The trial was to a jury; however, at conclusion of testimony and motions for instructed verdict, the case was withdrawn from the jury with rendition of judgment for appellees; adjudging the State of Texas to be owner of the disputed strip, subject to the right of use and possession by Levee authorities under aforesaid Plan of Reclamation, defendants being given until April 1, 1953 to remove all structures encroaching upon the property set off in red* on attached map. Proper appeal has been perfected by defendants from this adverse ruling.

Material to the present controversy is the following background of facts as chronologically stated in reply brief of plaintiffs: City and County of Dallas Levee Improvement District and Dallas County Flood Control District are bodies politic and corporate pursuant to Acts of the Legislature and Sec. 59(a), Art. 16, State Constitution, Vernon's Ann.St.; and were created as such for purpose of constructing and maintaining levees and other improvements necessary for reclamation of lowlands subject to periodic overflow of the Trinity River adjacent to the City. In accordance with provisions of the Constitution and Statutes 1 a Plan of Reclamation was approved, adopted, and filed for record Nov. 6, 1926 covering some 10,500 acres of land lying within Levee District boundaries and under which Plan the course of the Trinity was changed, straightened, and placed between levees; and the old channel set aside for drainage and conduit purposes and the storage of storm waters. At the same time a survey of the old channel was ordered by the Levee District and its Commissioners of Appraisement; and an 'on the ground' survey descriptive of the old channel so set apart under the Plan was incorporated in the report of the Commissioners of Appraisement and filed for record in office of County Clerk, Nov. 28, 1926.

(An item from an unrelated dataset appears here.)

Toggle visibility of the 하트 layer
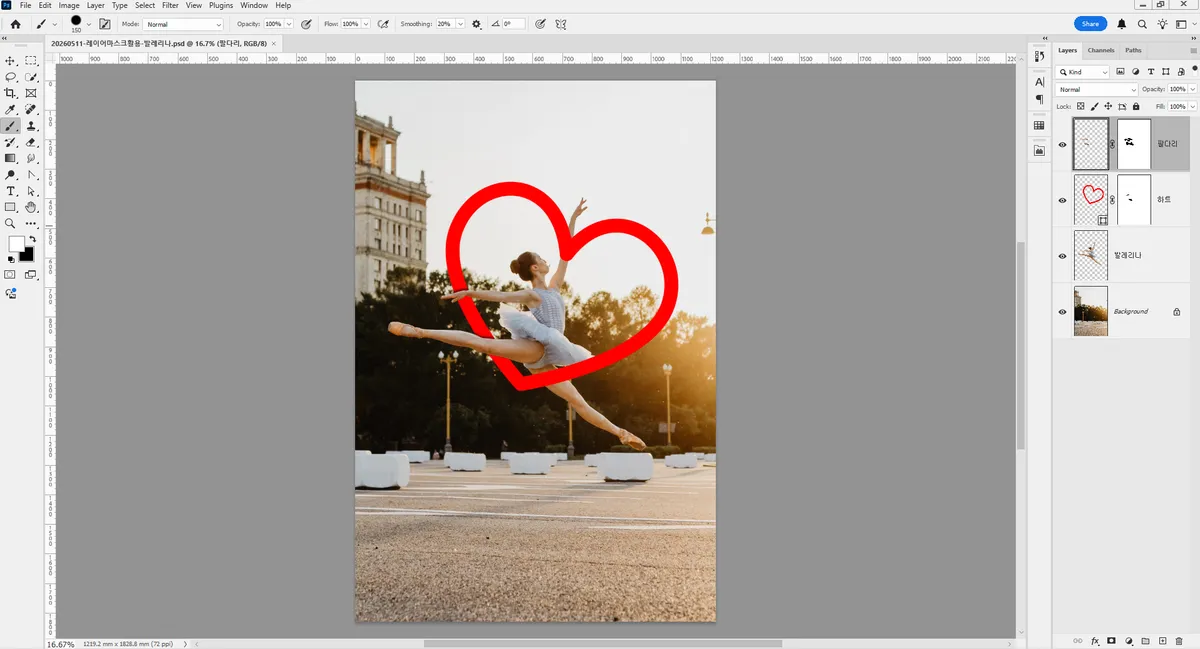 (1062, 200)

The survey was undertaken under direction of T. C. Forrest, engineer for the Levee District, whose testimony on this trial was that the 1926 operation accurately surveyed the high or cut banks of the old channel, Trinity River, and meander lines established being monumented by iron pipes and witness trees. 2

The following conveyances inclusive of the area in dispute, will be listed in order of their execution and filing for record: Warranty deed dated March 15, 1928, by Royal C. Miller et al. covering 326.5 acres, a part of the William S. Beaty Survey in Dallas County, to E. P. Cravens and J. T. Bowman, a provision thereof being: 'The lands herein described are located in and constitute a part of the City and County of Dallas Levee Improvement District and the Grantees expressly assume all obligations to said City and County of Dallas Levee Improvement District.' Warranty deed dated July 10, 1928, from E. P. Cravens et al. to Industrial Properties Corporation, 24 acres out of aforesaid 326.5 acres of land; Warranty deed of June 1, 1938, from Industrial Properties Corporation to W. T. Cox, covering 40,851.5 sq. feet out of said 24-acre tract. All of these deeds in description followed the line of the old Trinity River channel as surveyed in 1926 and as set forth in report of the beforementioned District Commissioners of Appraisement.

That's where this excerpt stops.